Exercise description:
Output the material from the line with "This screenshot has height=618, width=868." up to and including the line with "The width and", copied unchanged and without the pictures.

Material shown:
— BEGIN —

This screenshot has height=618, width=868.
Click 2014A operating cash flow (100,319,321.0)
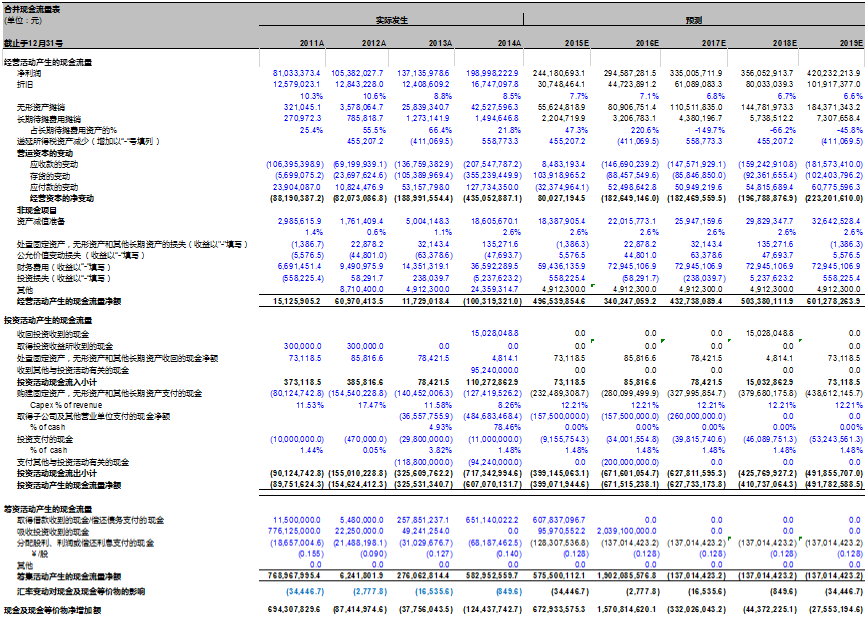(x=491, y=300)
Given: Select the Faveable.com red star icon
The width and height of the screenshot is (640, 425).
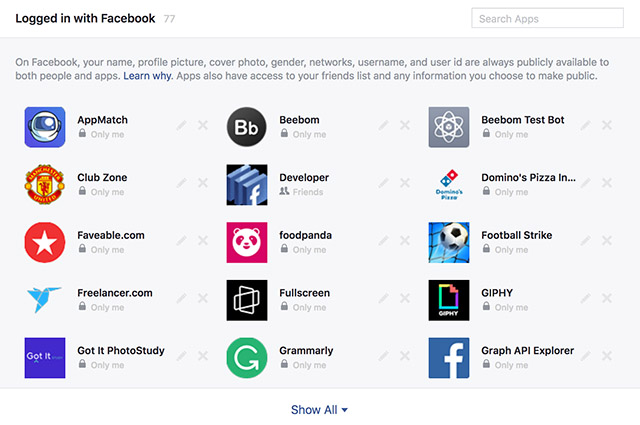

— END —
— BEGIN —

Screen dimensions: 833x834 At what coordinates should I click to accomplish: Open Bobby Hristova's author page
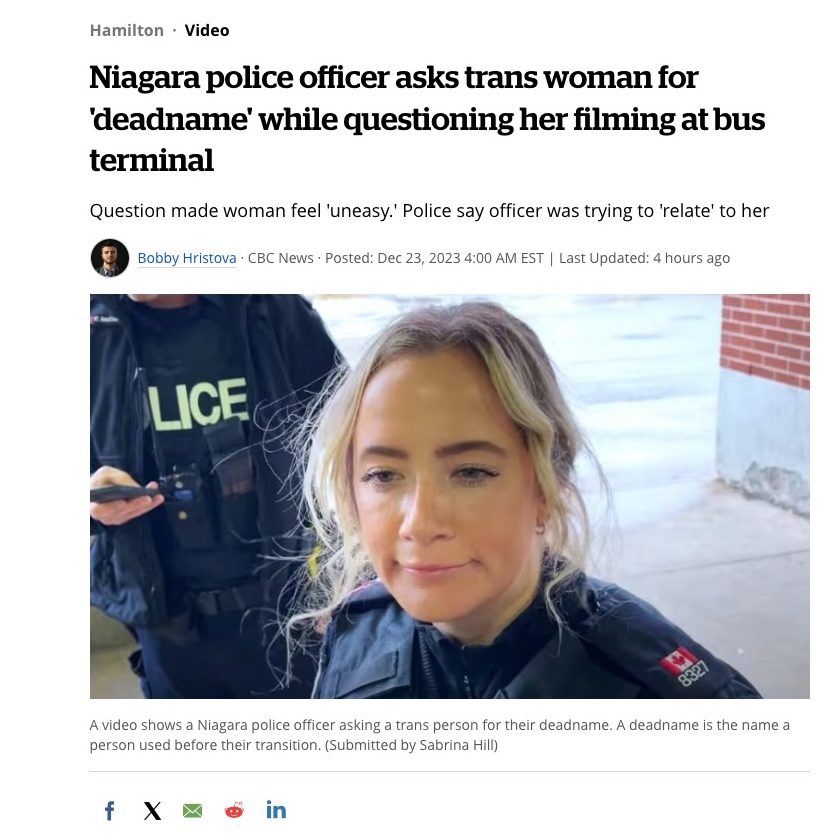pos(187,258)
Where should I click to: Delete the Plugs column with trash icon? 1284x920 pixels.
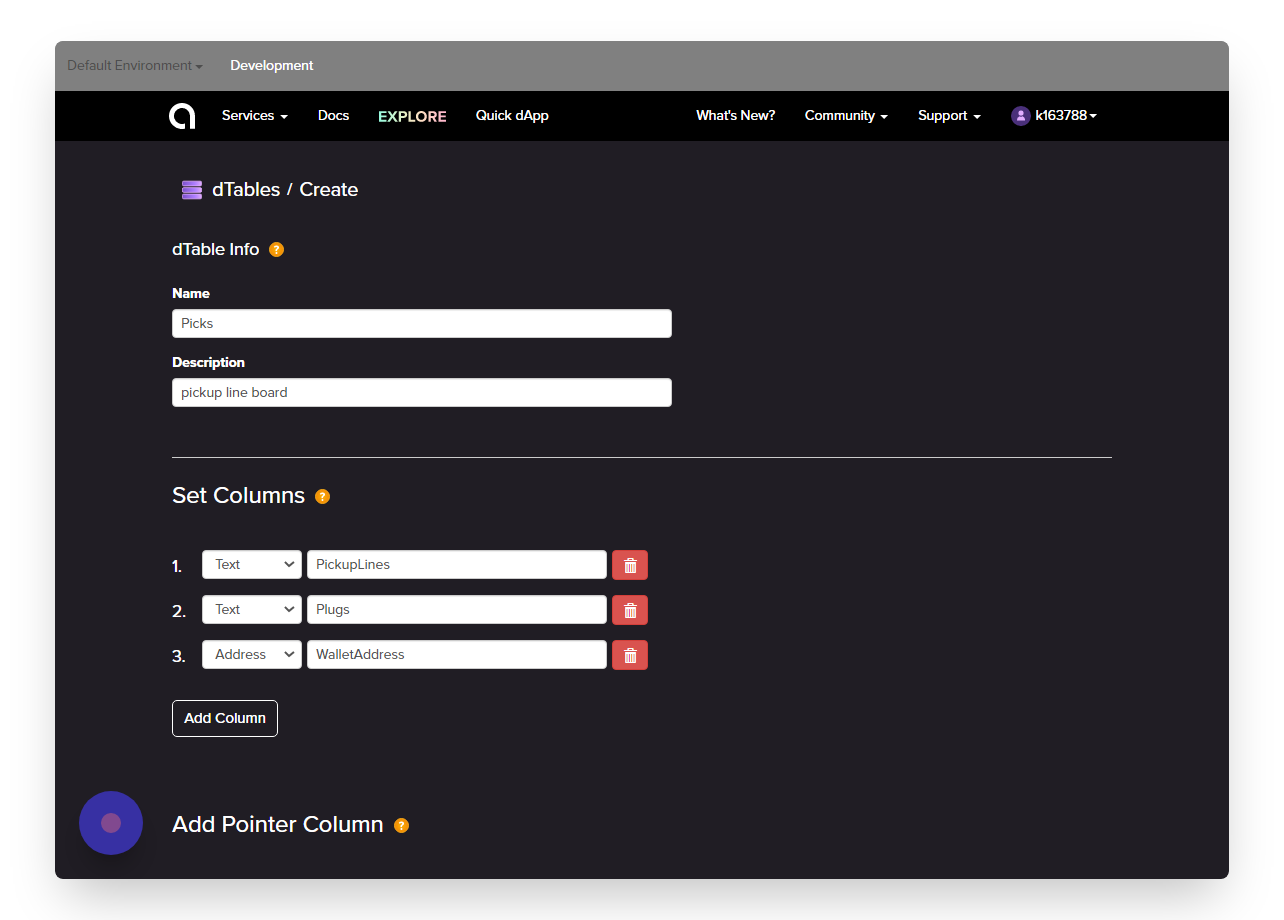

— END —
— BEGIN —

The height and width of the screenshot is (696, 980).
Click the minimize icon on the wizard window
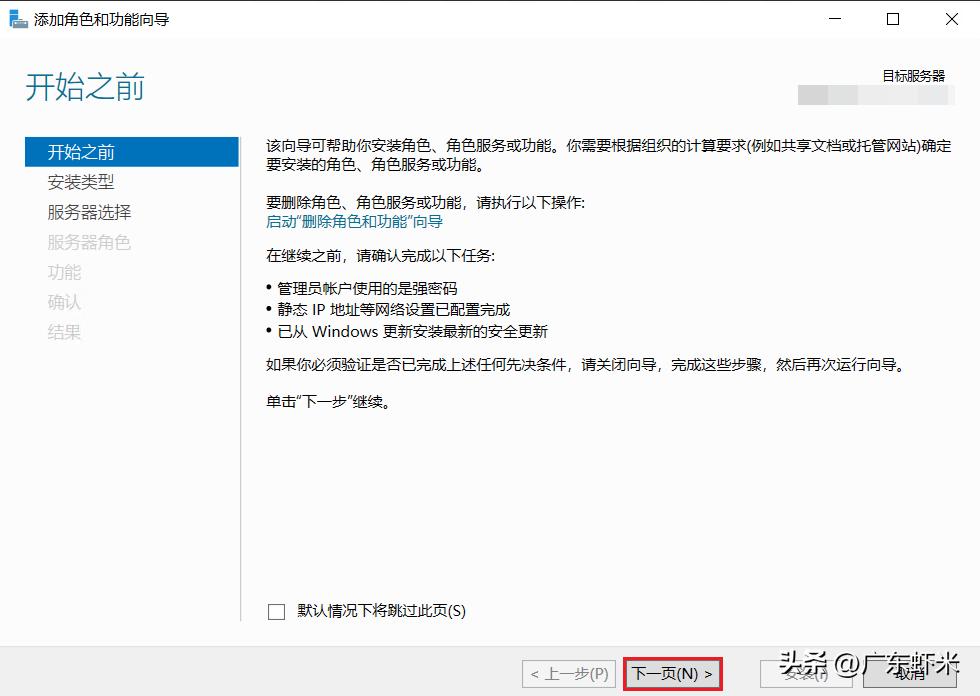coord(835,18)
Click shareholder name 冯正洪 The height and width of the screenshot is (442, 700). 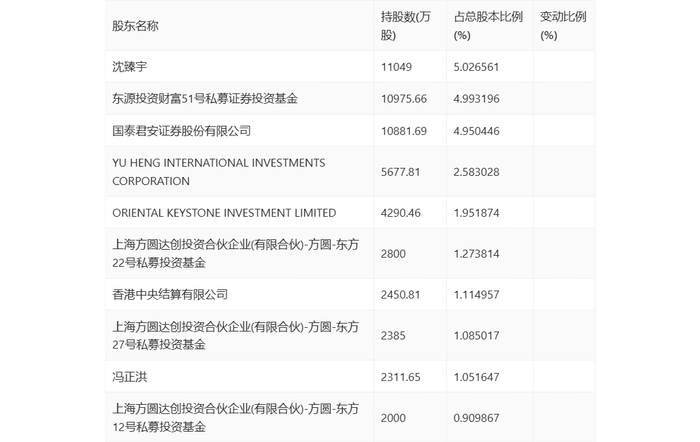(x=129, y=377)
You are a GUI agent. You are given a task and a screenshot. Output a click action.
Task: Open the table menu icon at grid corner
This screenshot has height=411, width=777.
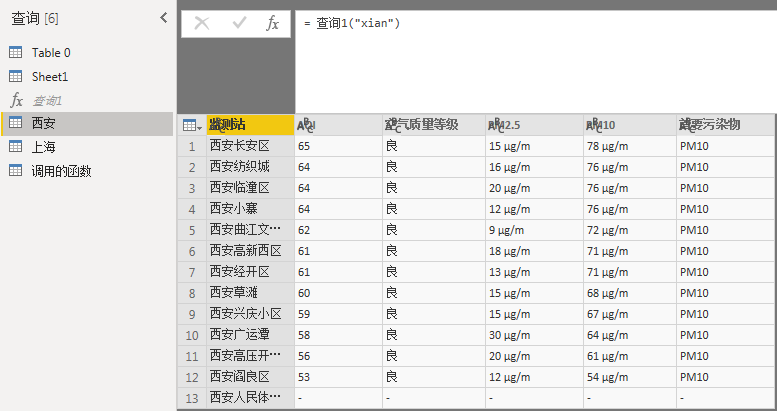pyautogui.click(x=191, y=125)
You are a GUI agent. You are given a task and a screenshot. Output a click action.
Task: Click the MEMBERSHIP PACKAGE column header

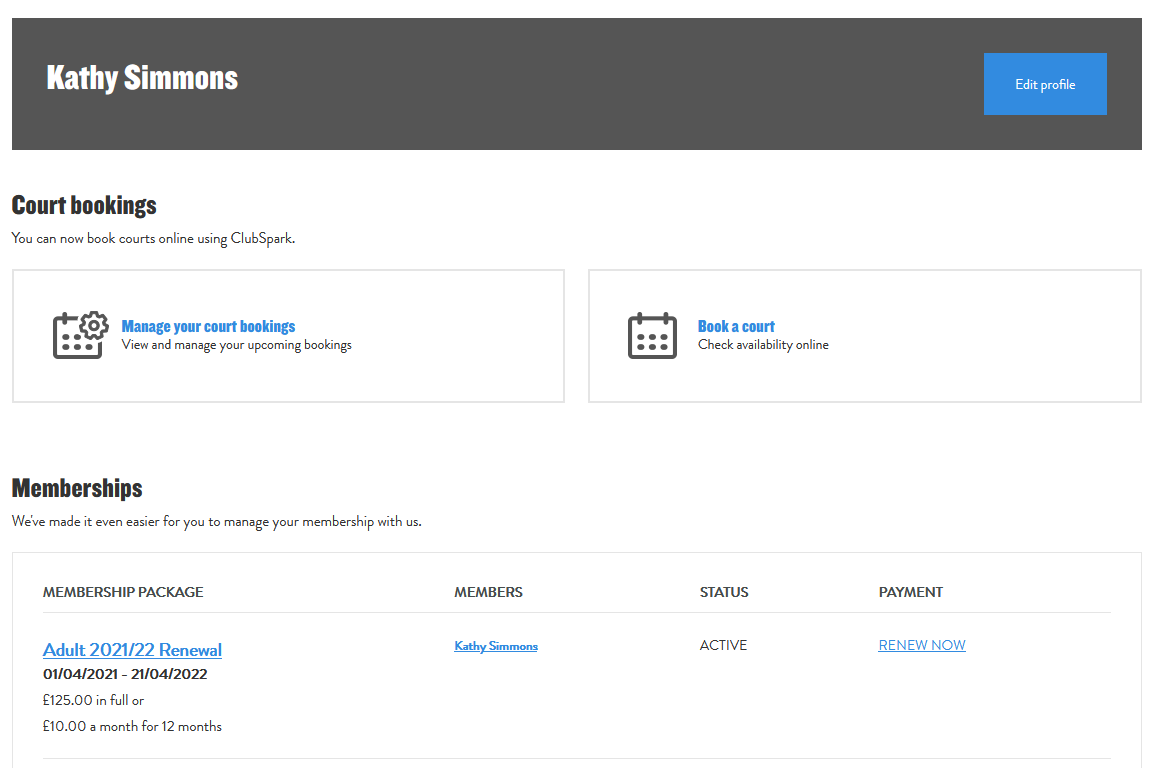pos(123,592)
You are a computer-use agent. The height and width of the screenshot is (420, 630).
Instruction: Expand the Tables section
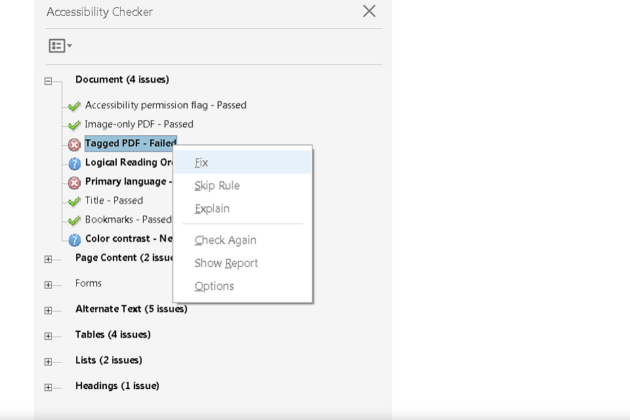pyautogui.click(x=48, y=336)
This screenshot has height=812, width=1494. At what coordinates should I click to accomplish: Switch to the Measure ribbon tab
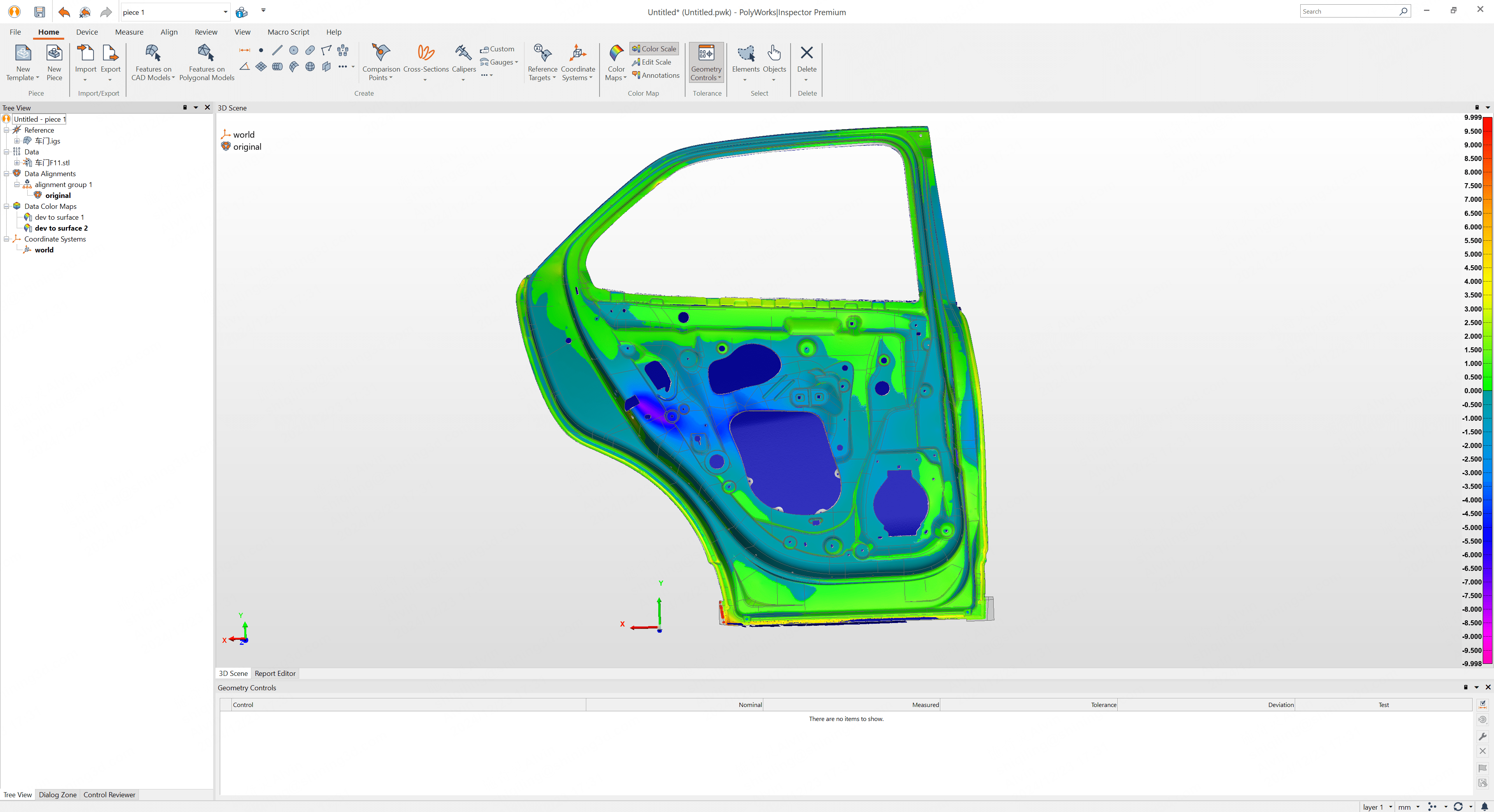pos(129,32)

— END —

Complete response:
This screenshot has height=618, width=868.
Click 2014A operating cash flow (100,319,321.0)
(x=491, y=300)
Given: Select the Faveable.com red star icon
The width and height of the screenshot is (640, 425).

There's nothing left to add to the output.